Historic church in Indiana, United States

Old Newburgh Presbyterian Church (also known as Newburgh Town Hall) is a historic church at N. State and W. Main Streets in Newburgh, Indiana, United States.

Following the 1811–12 New Madrid earthquakes, a desire sprung up in the town for new houses of worship. In 1841, a new church was built at 10 W Jennings Street with the generosity of a Mr. Phelps, a prominent businessman whose wife Frances was a member of the first Presbyterian in Newburgh. This house of worship became Cumberland Presbyterian Church, and was later the location of the Delaney School.

Construction of a new building, which would later be known as the Old Newburgh Presbyterian Church, began in 1851 at a cost of $4,000. The land donated by Mr. Phelpsand was dedicated June 25, 1853.

During the Civil War the church bell tower was used to signal to call the Home Guard when danger threatened. The rope ran from the belfry to a house next door.

In 1880 the Newburgh High School held graduation services there for four graduates. In 1906 the congregation voted to withdraw from the Cumberland denomination. The new name was given as Newburgh Presbyterian Church.

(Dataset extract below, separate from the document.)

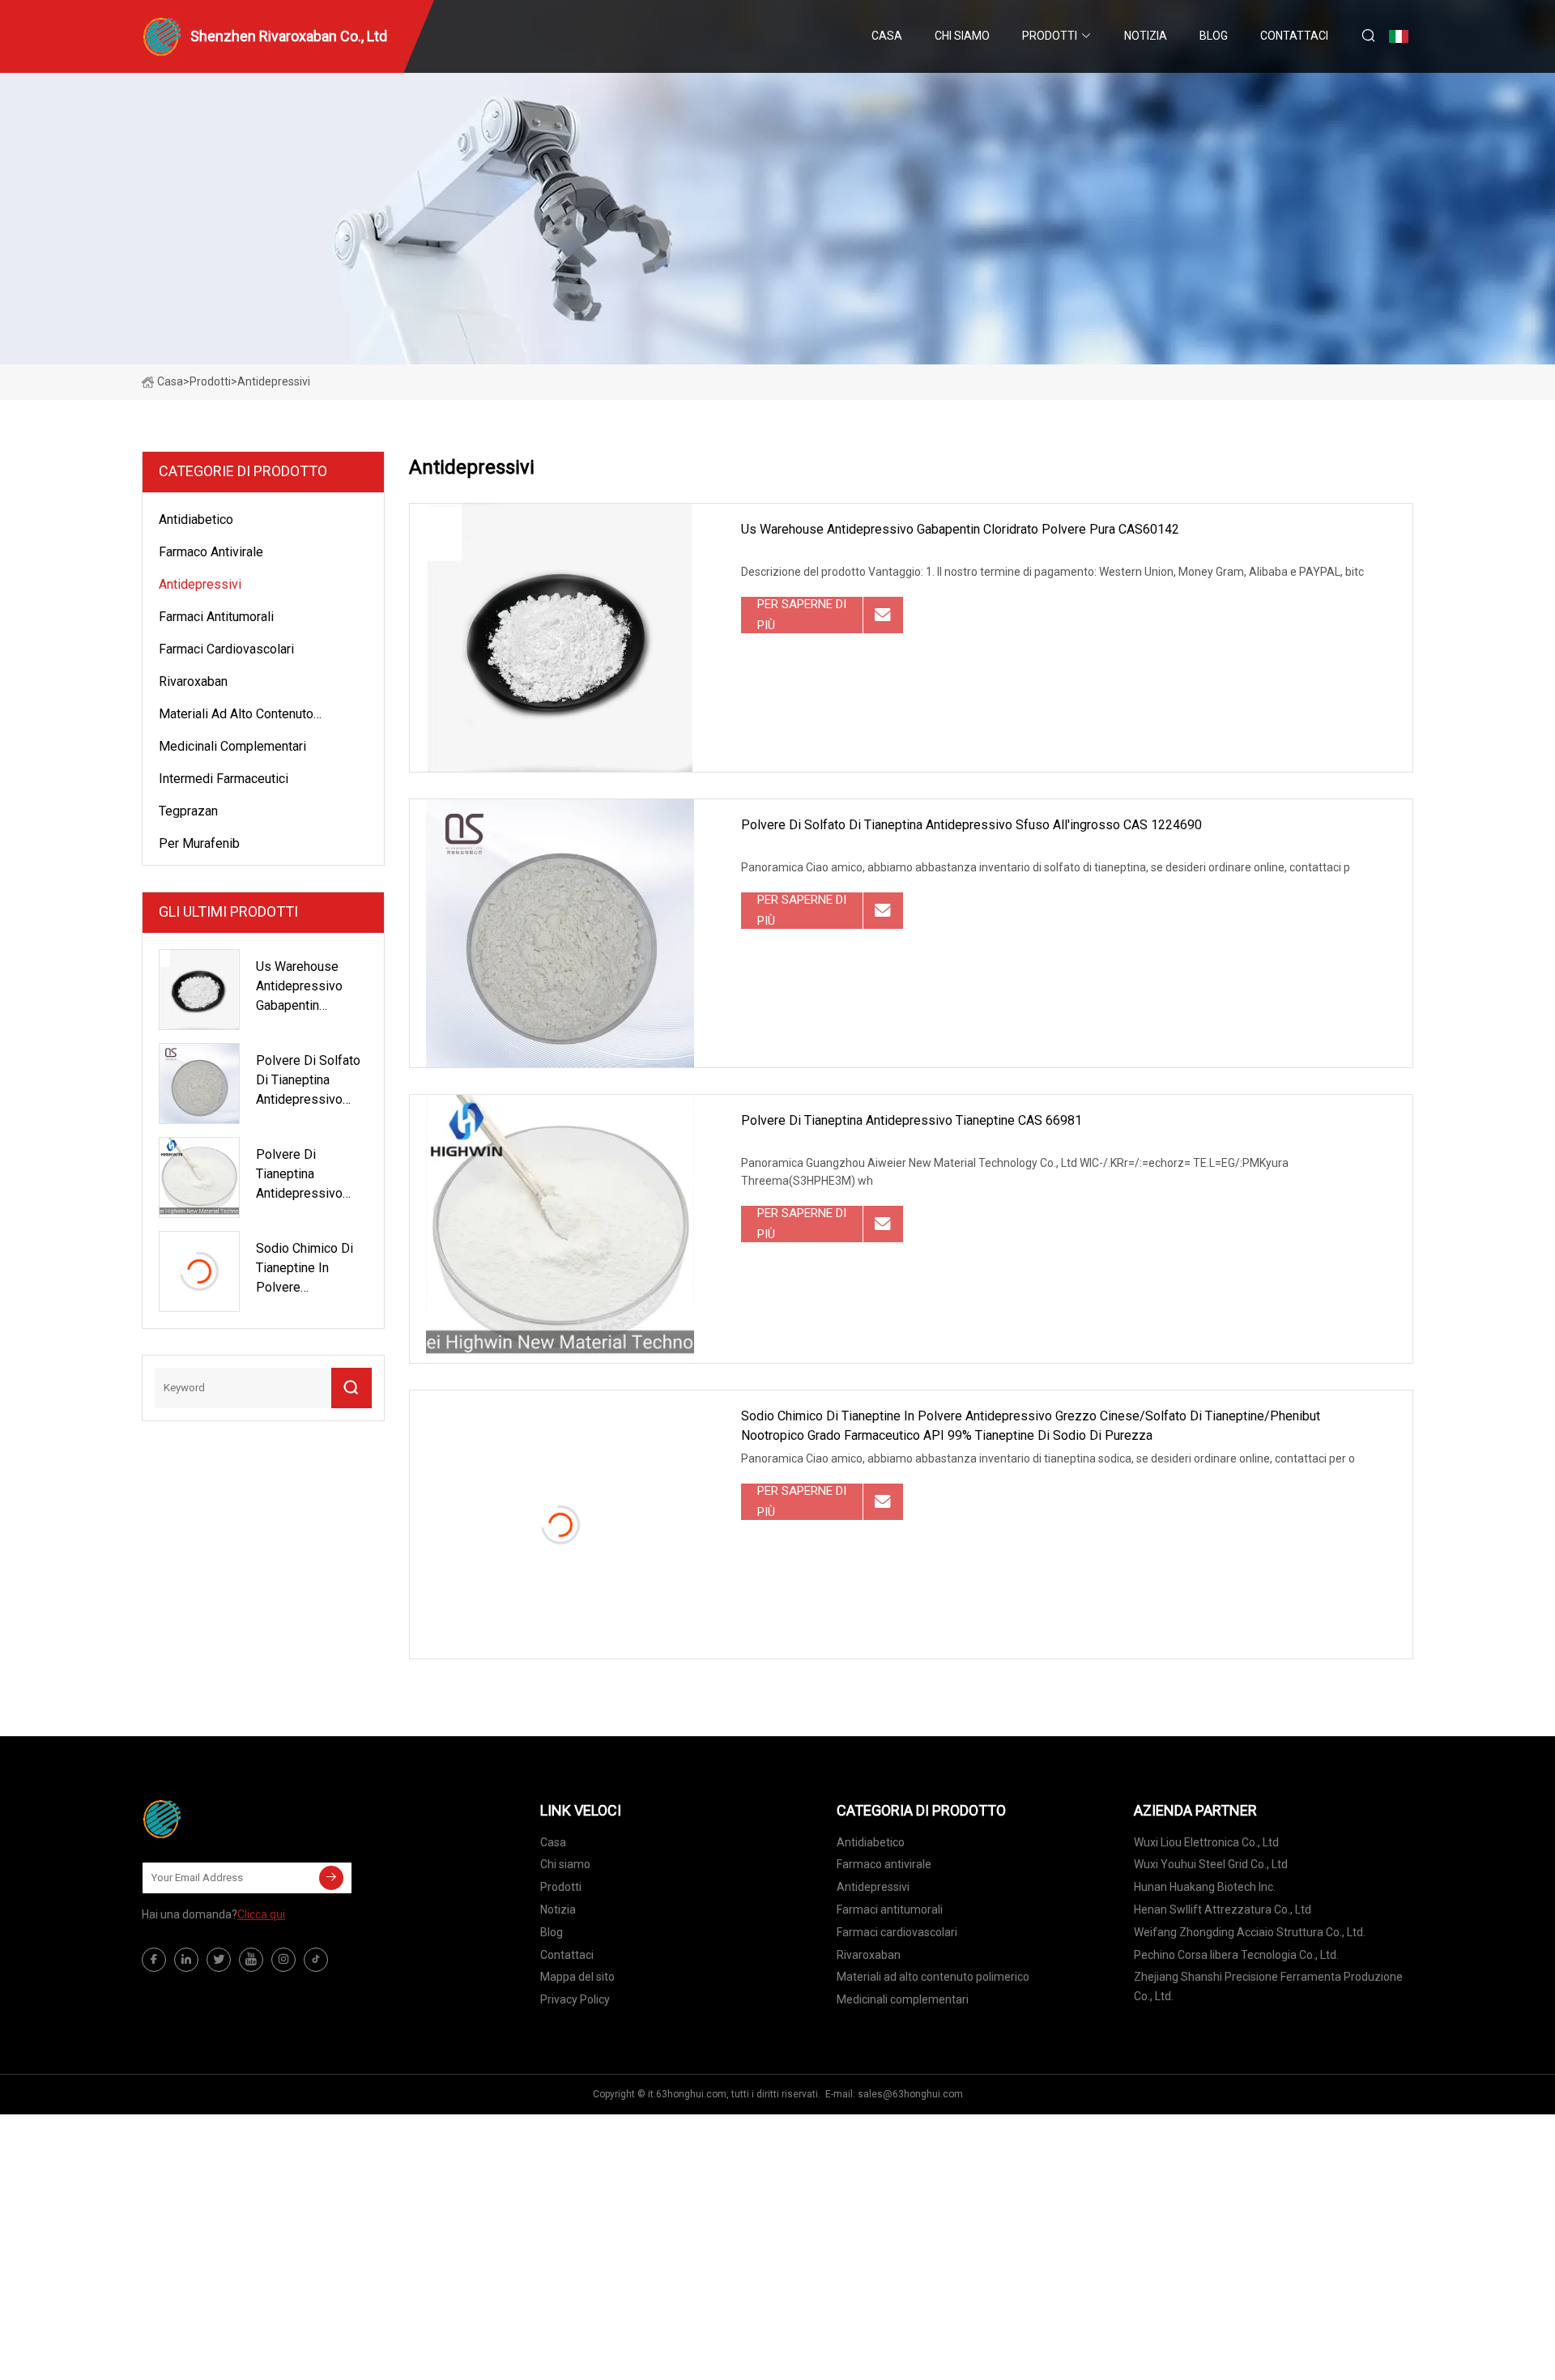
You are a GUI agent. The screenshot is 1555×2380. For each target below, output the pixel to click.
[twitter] (219, 1960)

The building was remodeled in 1927 and again in 1938, when the cornerstone was removed. In the 1937 flood, the building was headquarters for the National Guard. In 1965 the building was sold for $14,000 to the town of Newburgh and referred to as TOWN HALL. Several remodeling projects were completed from 1968 to 1973. It was placed in the National Register of Historic Places 1978.